Entre as bailarinas fichadas, a maioria era pernambucana, mas o estigma moral recaía sobre todas, independentemente da nacionalidade. O caso de Maria José Rodrigues, que atuava no Cassino Império, é emblemático: seu fichamento no DOPS/PE, acompanhado por uma ficha do Departamento de Saúde Pública — frequentemente associado ao controle sanitário de mulheres em situação de prostituição — revela como sua atuação na dança estava imersa em uma rede de vigilância. Lilia Naldi, conhecida por transitar entre danças clássicas e típicas brasileiras, também foi monitorada, demonstrando que o reconhecimento artístico não a livrava da suspeição. Outras histórias, como a de Dolores, que se apresentava com o parceiro cubano Salvador Cárdenas, evidenciam o impacto das narrativas em um contexto de censura e julgamento.

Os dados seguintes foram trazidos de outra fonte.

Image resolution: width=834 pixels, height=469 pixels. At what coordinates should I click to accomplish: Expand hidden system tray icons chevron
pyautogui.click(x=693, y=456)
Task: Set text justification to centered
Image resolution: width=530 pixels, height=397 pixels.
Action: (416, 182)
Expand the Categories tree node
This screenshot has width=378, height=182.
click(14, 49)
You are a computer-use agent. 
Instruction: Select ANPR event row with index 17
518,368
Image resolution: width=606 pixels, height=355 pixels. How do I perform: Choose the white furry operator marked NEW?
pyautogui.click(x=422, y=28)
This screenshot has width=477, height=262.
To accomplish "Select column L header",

A pesquisa também destaca a vigilância sobre o corpo em cena, como no caso de Marga Hernandez, que dançava em dupla com outra mulher, gerando estranhamento em um ambiente conservador. Maria Lino, associada ao maxixe, uma dança sensual, ilustra como determinadas expressões corporais eram utilizadas para reforçar estigmas. Carmen Brown, artista negra de origem norueguesa, enfrentou discursos exotizantes, sendo oficialmente classificada como branca, o que revela distorções nos registros históricos. Já Alda Bogoslowa, artista russa, e Geraldine Pike, acrobata americana, tiveram suas vidas pessoais também monitoradas, refletindo a extensão da vigilância além da atuação artística.

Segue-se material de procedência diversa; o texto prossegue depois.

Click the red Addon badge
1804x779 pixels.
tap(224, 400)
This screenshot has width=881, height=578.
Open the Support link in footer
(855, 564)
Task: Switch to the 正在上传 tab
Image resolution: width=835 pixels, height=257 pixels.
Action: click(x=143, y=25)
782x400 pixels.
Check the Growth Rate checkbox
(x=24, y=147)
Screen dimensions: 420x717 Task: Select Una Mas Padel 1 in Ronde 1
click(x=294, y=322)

Ressignificando Narrativas e a Importância da Memória Cultural
Mais do que contar exceções, as histórias levantadas no projeto revelam um padrão: mulheres artistas sempre observadas, classificadas e julgadas, numa sociedade que impôs mecanismos de controle social sobre suas trajetórias. O projeto de Rabelo não busca apenas reconstruir o passado, mas também estabelecer um diálogo relevante com o presente. As inquietações sobre trabalho, corpo e moralidade presentes na pesquisa continuam a impactar a vivência de mulheres na dança atualmente.
“Durante a pesquisa, percebi que essas experiências ainda fazem parte da realidade de muitas bailarinas hoje, inclusive a minha e a de colegas. Esses corpos seguem sendo afetados por julgamentos, mas também continuam criando e resistindo”, complementa Marcela Rabelo.
A videodança, criada por Rabelo, é uma obra que tensiona os registros históricos e a realidade contemporânea, buscando explorar as camadas de glamour e estigmatização que cercam a figura da bailarina. Para isso, ela convida outras três artistas da dança pernambucana, Amanda Andrade, Júlia França e Giselly Andrade, que dialogam com as técnicas mencionadas nos documentos.
Essa produção, que estreia no dia 29 de abril no canal do YouTube, estabelece uma conexão fluida entre a linguagem acadêmica e a criação artística. Com o incentivo do edital de fomento à cultura PNAB 2024 do Governo Federal e o apoio do Governo do Estado de Pernambuco, o projeto reafirma a importância de iniciativas que unam pesquisa, criação artística e preservação da memória cultural.